They could have timed their launch to the precise nanosecond. It still
wouldn't have helped.

------
gojomo
It could be interesting to have a presignup for a closed beta, but with a
precise promise of how long it will be before you get in -- like the 'call
hold wait estimate' some phone-in support lines have.

This answers the user concern that the wait might be nothing or forever, and
gives the team another variable to play with to control the rate of signups
and appearance of 'exclusivity'.

Has anyone seen a site that does this?

------
PStamatiou
is this the same guy that told me (and all bloggers in general) to stop
blogging, in some snarky Wired article? yup, it is. <http://bit.ly/S85ya>

------
bonsaitree
In this article, Mr.
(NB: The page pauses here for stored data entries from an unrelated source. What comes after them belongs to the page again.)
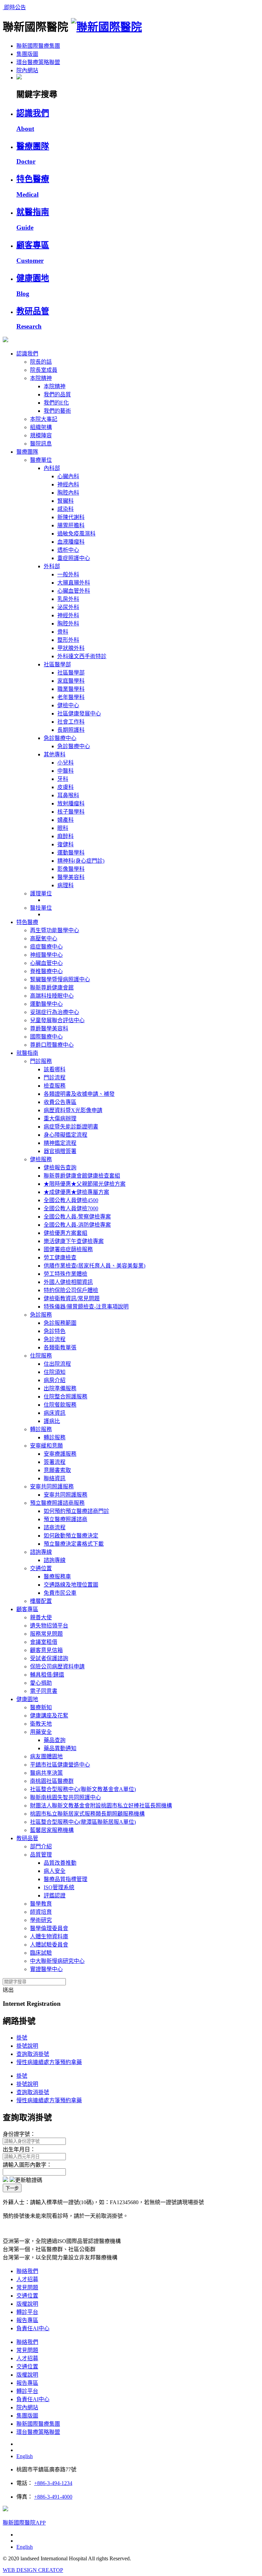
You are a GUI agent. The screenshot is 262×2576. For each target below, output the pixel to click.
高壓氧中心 (43, 938)
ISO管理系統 (59, 1887)
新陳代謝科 (71, 517)
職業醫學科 (71, 689)
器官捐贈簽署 (60, 1151)
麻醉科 (65, 836)
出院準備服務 (60, 1388)
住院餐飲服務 (60, 1405)
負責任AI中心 (32, 2328)
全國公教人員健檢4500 (71, 1200)
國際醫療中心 (46, 1037)
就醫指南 (27, 1053)
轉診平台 (27, 2312)
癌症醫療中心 (46, 947)
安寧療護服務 (60, 1454)
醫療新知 (41, 1707)
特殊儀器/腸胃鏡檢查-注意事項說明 (86, 1306)
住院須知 (55, 1372)
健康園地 (27, 1699)
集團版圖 (27, 54)
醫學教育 (41, 1904)
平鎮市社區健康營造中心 (60, 1765)
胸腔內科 (68, 493)
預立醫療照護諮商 (65, 1519)
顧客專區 (27, 1609)
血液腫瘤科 (71, 542)
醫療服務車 (57, 1576)
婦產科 (65, 820)
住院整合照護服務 (65, 1396)
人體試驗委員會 (49, 1945)
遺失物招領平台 (49, 1625)
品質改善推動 (60, 1863)
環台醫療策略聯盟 (38, 62)
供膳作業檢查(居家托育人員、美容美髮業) (94, 1266)
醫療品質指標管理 (65, 1879)
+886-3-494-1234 (53, 2483)
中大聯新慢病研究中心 (57, 1961)
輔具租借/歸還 (47, 1675)
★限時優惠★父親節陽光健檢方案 (85, 1184)
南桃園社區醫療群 (52, 1781)
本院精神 (41, 378)
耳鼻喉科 (68, 795)
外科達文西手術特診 (81, 656)
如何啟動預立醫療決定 (71, 1536)
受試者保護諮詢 (49, 1658)
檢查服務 (55, 1086)
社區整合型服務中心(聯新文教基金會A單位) (83, 1789)
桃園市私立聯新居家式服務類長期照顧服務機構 (87, 1814)
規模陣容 (41, 435)
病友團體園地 (46, 1756)
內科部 (52, 468)
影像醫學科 (71, 869)
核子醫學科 (71, 812)
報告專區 (27, 2320)
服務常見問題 (46, 1634)
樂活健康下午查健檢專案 (74, 1241)
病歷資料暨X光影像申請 (73, 1110)
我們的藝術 (57, 411)
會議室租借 (43, 1642)
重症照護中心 (73, 558)
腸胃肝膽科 (71, 525)
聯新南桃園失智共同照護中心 (65, 1797)
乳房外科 (68, 599)
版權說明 (27, 2304)
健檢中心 (68, 705)
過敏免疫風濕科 (76, 533)
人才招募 (27, 2279)
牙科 (62, 779)
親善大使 (41, 1617)
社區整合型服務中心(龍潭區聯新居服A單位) (83, 1822)
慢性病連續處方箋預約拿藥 (49, 2062)
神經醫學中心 (46, 955)
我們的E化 (56, 403)
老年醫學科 (71, 697)
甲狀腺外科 (71, 648)
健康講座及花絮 (49, 1715)
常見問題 (27, 2287)
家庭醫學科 (71, 681)
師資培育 (41, 1912)
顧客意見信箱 (46, 1650)
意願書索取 (57, 1470)
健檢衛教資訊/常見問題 (72, 1298)
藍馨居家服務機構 (52, 1830)
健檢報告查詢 (60, 1167)
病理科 (65, 885)
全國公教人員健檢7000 (71, 1208)
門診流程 (55, 1077)
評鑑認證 (55, 1895)
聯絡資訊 (55, 1478)
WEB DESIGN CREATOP (33, 2570)
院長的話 (41, 362)
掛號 (21, 2038)
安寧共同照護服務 (52, 1486)
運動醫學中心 (46, 1004)
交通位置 (41, 1568)
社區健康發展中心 (79, 713)
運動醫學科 (71, 852)
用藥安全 (41, 1732)
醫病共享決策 (46, 1773)
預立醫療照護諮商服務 (57, 1503)
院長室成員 (43, 370)
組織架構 (41, 427)
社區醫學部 (57, 664)
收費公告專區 (60, 1102)
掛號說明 (27, 2046)
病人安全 (55, 1871)
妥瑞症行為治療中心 (54, 1012)
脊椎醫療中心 (46, 971)
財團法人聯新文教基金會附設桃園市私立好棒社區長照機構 (101, 1805)
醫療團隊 (27, 452)
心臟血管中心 (46, 963)
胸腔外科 (68, 623)
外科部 (52, 566)
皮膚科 (65, 787)
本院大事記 (43, 419)
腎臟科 (65, 501)
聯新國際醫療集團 (38, 46)
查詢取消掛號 (32, 2054)
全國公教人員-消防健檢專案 (77, 1225)
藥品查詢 (55, 1740)
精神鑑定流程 (60, 1143)
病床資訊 (55, 1413)
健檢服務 (41, 1159)
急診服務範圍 (60, 1323)
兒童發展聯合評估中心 (57, 1020)
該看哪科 (55, 1069)
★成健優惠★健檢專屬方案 (76, 1192)
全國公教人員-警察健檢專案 (77, 1216)
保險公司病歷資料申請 (57, 1666)
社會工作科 (71, 722)
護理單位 (41, 893)
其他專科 (55, 754)
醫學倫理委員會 (49, 1928)
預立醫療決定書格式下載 (74, 1544)
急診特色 (55, 1331)
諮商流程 (55, 1527)
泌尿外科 (68, 607)
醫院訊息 (41, 443)
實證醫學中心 (46, 1969)
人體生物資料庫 (49, 1936)
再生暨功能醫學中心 (54, 930)
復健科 (65, 844)
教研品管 (27, 1838)
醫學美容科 (71, 877)
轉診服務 (41, 1429)
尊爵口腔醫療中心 (52, 1045)
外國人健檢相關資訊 (68, 1282)
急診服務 (41, 1315)
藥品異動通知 (60, 1748)
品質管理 (41, 1855)
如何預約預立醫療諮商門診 (76, 1511)
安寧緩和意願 (46, 1446)
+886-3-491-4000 (53, 2497)
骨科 (62, 632)
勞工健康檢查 (60, 1257)
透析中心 (68, 550)
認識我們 (27, 354)
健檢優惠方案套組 (65, 1233)
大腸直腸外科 (73, 583)
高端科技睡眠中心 (52, 996)
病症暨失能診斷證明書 (71, 1127)
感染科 (65, 509)
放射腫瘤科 (71, 803)
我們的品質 (57, 394)
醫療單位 (41, 460)
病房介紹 (55, 1380)
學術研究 (41, 1920)
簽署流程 (55, 1462)
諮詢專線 (41, 1552)
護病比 (52, 1421)
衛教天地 (41, 1724)
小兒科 (65, 763)
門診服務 (41, 1061)
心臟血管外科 (73, 591)
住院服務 (41, 1356)
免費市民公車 (60, 1593)
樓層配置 (41, 1601)
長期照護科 (71, 730)
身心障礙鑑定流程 (65, 1135)
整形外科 (68, 640)
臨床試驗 (41, 1953)
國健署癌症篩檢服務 (68, 1249)
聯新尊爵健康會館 (52, 987)
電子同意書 (43, 1691)
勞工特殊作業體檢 (65, 1274)
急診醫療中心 (60, 738)
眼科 (62, 828)
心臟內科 (68, 476)
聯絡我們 (27, 2271)
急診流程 (55, 1339)
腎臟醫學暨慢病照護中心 (60, 979)
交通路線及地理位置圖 (71, 1585)
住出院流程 (57, 1364)
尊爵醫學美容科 (49, 1028)
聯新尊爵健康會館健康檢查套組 (82, 1176)
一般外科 (68, 574)
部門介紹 (41, 1846)
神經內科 (68, 484)
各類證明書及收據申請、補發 (79, 1094)
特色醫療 (27, 922)
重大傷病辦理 (60, 1118)
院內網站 (27, 70)
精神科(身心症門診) (80, 861)
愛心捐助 (41, 1683)
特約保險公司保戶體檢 (71, 1290)
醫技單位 (41, 908)
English (24, 2456)
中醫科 (65, 771)
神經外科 (68, 615)
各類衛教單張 (60, 1347)
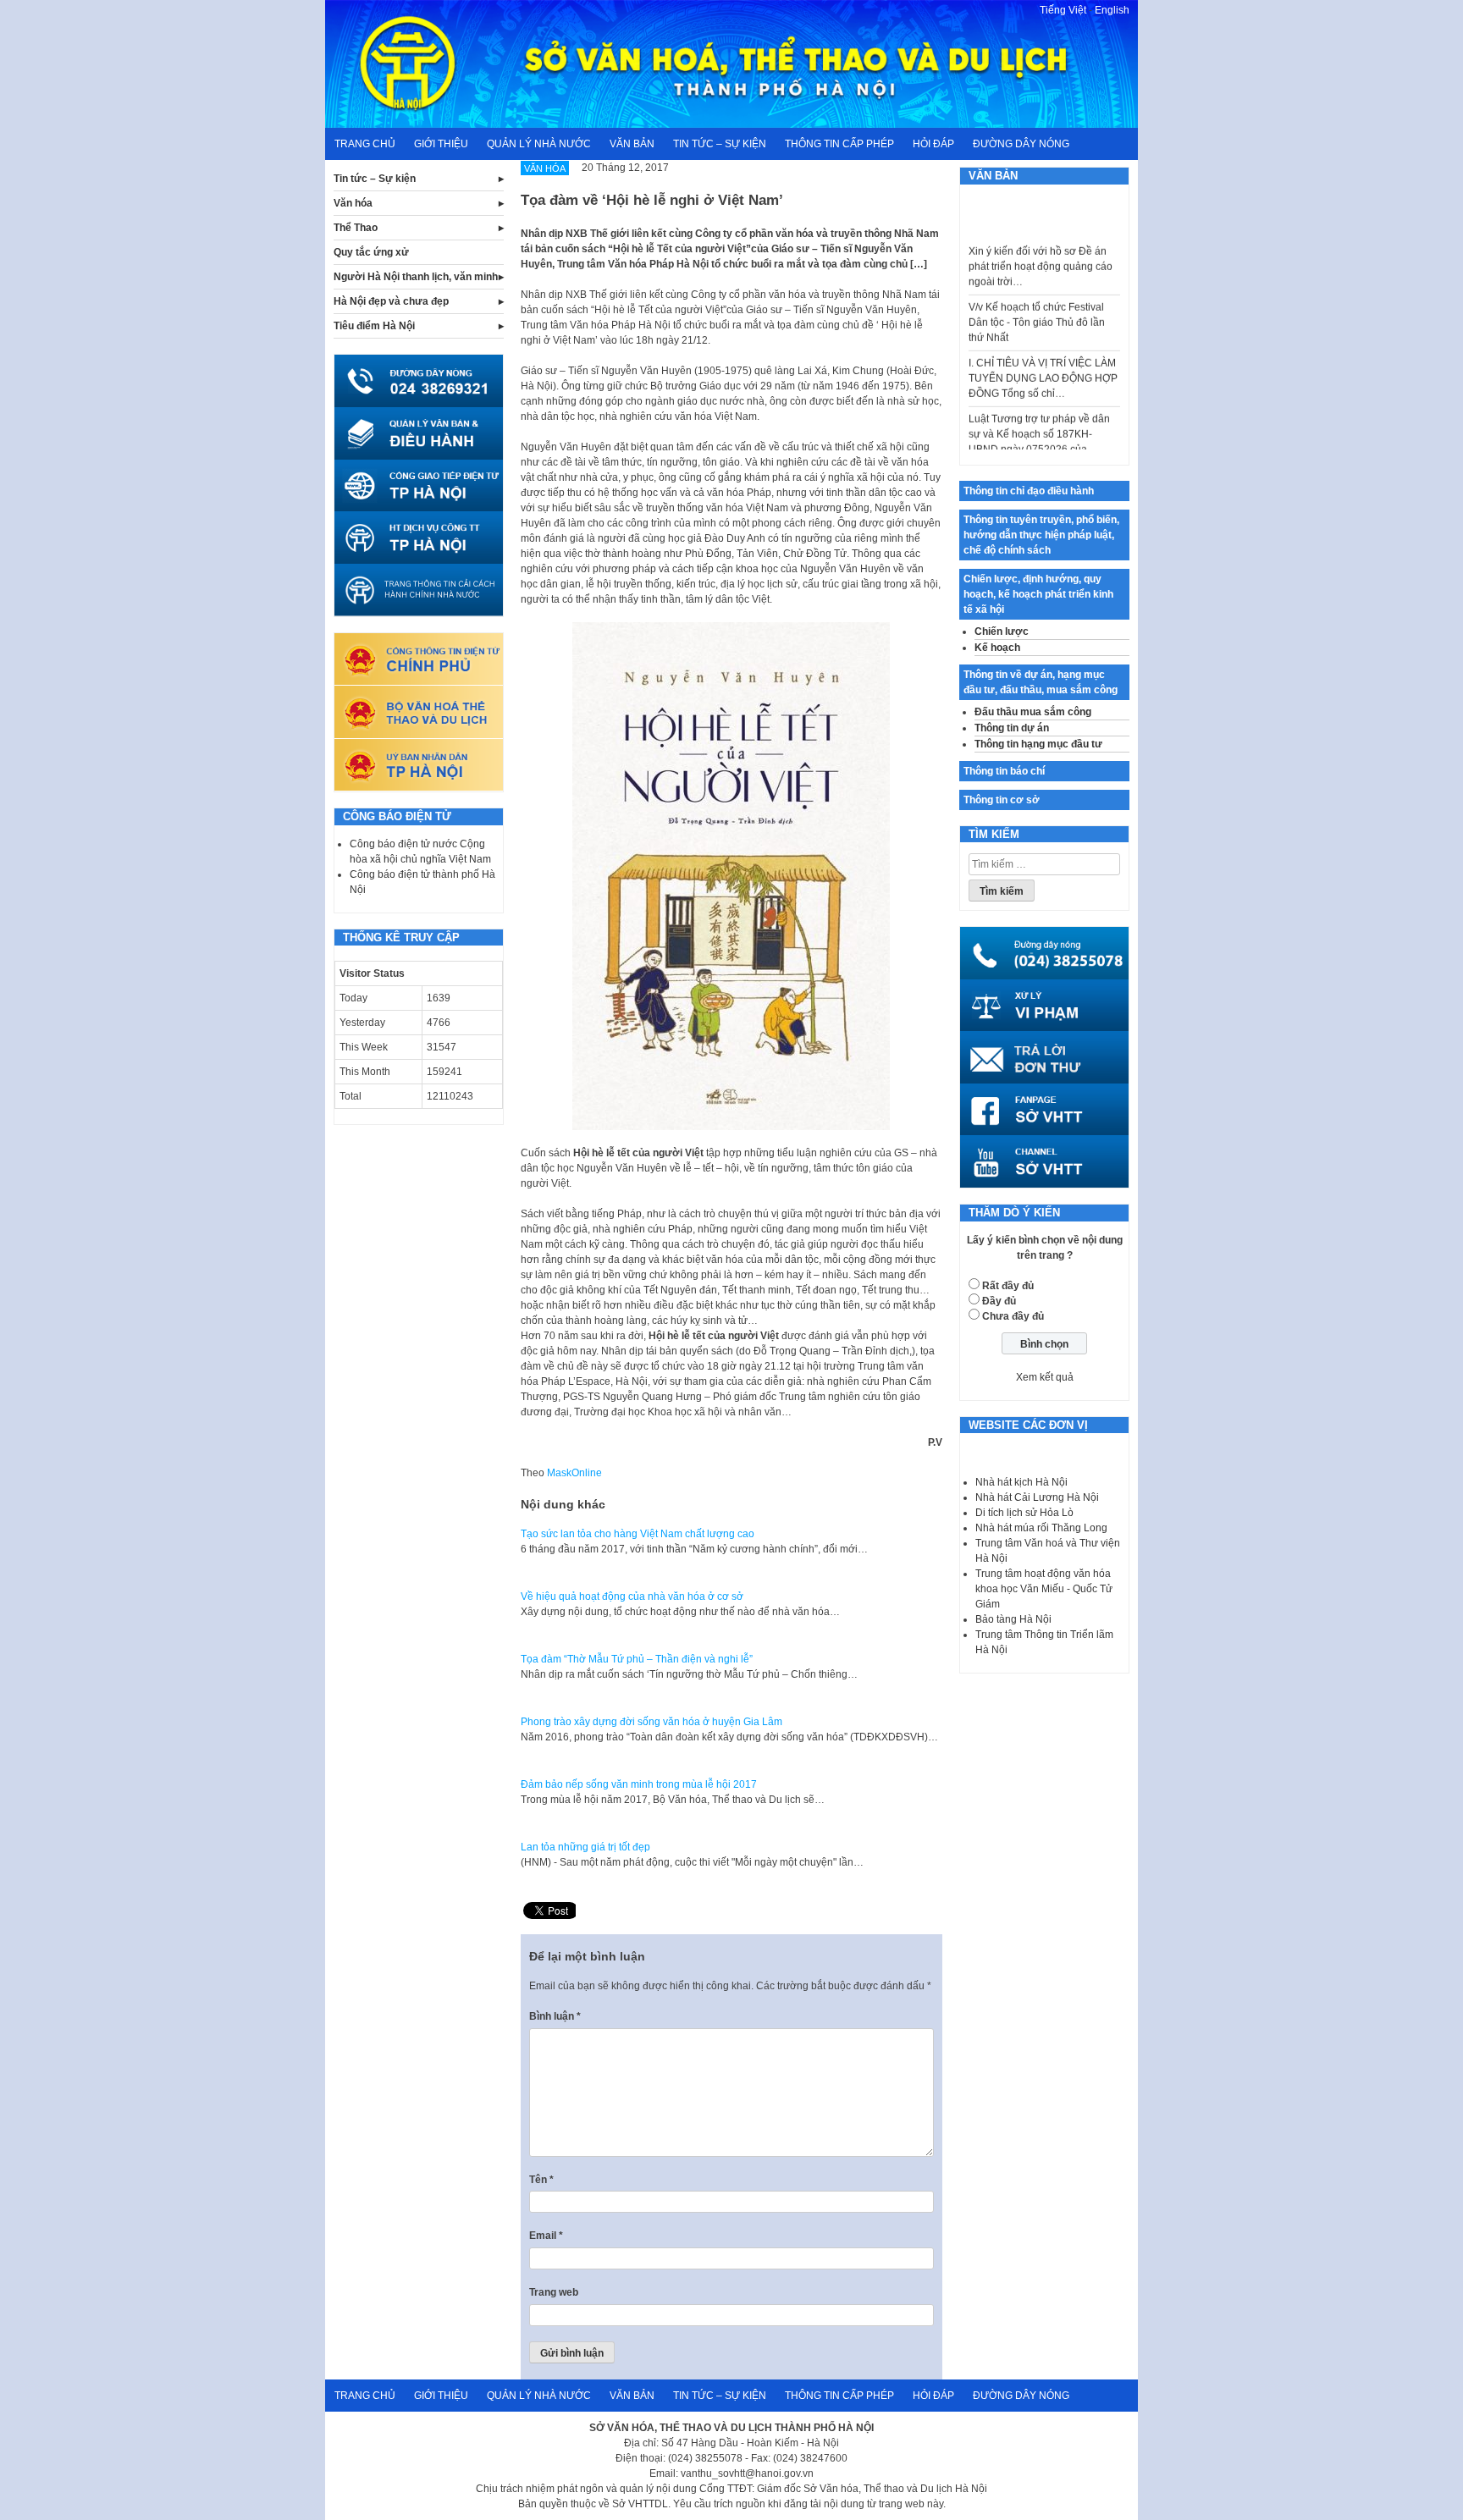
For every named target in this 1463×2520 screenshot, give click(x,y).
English (1112, 10)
Boutin reveals his complete ignorance of systems
engineering. Whether it's websites, software products, cars, blenders, or even
packaged food, pretty-much any remotely novel product marketed and sold for
use by everyday consumers goes through a "private beta" phase to weed out
"bugs" in the system.

I suggest that Mr. Boutin learn a modicum about manufacturing and consumer
product life-cycles before further attempting to practice journalism on the
topic.

The really sad bit is NYT actually paid money for this "content" too.

------
paul_houle
The "private beta" is a web 2.0 trope that's going to disappear in web 3.0.
It's something you can afford to do when you've got a rich sugar daddy, but
when you're trying to make a profitable site on your own dime, you've got to
start early.

Yes, I know about the testability problems of community systems -- I've lived
them. Web 3.0 finds answers to them. Web 3.0 succeeds where Web 2.0 failed.